Index Words: Chronic kidney disease (CKD), albuminuria, relatives, spouses, hemodialysis (HD), renal risk factors

 

Chronic kidney disease (CKD) has been recognized as a global public health problem with increasing incidence and prevalence and high morbidity and mortality.1, 2 The major risk factors for CKD include older age, family history of CKD, diabetes mellitus, hypertension, cardiovascular disease, metabolic syndrome, and obesity.3 Targeted screening for these high-risk populations has been proposed as a comprehensive public health strategy to ensure the cost-effectiveness of CKD prevention and management and achieve improved patient outcomes.4, 5

Family members of patients with end-stage renal disease (ESRD) have been found to have a higher risk of CKD.6, 7, 8, 9, 10, 11, 12, 13 However, high variability in the prevalence of CKD in relatives of patients with CKD may be caused by differences in ethnicities and screening methods.11, 13, 14, 15 Additionally, the prevalence of associated renal risk factors needs to be identified.

Taiwan has the highest incidence and second highest prevalence of ESRD in the world.16, 17 This epidemic of CKD has lead to an increased risk of all-cause mortality.18 Large-scale epidemiologic surveys in Taiwan have identified several important risk factors for CKD, including lack of awareness, old age, diabetes mellitus, hypertension, hyperlipidemia, female sex, low socioeconomic status, and use of herbal medicine.19, 20, 21 However, it still is uncertain whether a family history of CKD has a role in the development of CKD in Taiwan.

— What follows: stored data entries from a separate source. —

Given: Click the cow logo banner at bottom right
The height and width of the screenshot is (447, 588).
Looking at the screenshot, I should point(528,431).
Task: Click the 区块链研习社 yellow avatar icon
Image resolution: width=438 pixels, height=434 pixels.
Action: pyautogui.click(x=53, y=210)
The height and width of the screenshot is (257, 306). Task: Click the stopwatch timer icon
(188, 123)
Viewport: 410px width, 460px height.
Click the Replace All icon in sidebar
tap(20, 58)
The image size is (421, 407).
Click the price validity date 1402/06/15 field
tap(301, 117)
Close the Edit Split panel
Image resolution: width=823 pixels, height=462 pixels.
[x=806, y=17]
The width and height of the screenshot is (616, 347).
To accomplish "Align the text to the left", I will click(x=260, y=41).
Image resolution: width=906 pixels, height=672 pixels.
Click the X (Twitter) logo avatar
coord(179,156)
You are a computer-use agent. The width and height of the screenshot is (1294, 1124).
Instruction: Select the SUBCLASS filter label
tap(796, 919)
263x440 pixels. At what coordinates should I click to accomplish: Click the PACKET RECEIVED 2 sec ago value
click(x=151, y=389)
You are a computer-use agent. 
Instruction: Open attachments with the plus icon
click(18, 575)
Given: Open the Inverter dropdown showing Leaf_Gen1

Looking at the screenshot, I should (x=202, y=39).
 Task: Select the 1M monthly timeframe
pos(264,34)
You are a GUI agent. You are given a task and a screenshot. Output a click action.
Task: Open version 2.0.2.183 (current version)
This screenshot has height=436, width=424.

Moreover, familial clustering of CKD and ESRD may be explained by the dual effects of genetic susceptibility and environmental exposures.10, 11, 22 Spouses of patients with ESRD were considered to be nongenetic controls for studying the family clustering of CKD.12 However, we propose that spouses of patients with ESRD also could act as candidates for studying the role of environmental factors in developing CKD. Thus, this study aims to investigate the prevalence of CKD and its associated risk factors in both genetic relatives and nongenetic spouses of patients with ESRD.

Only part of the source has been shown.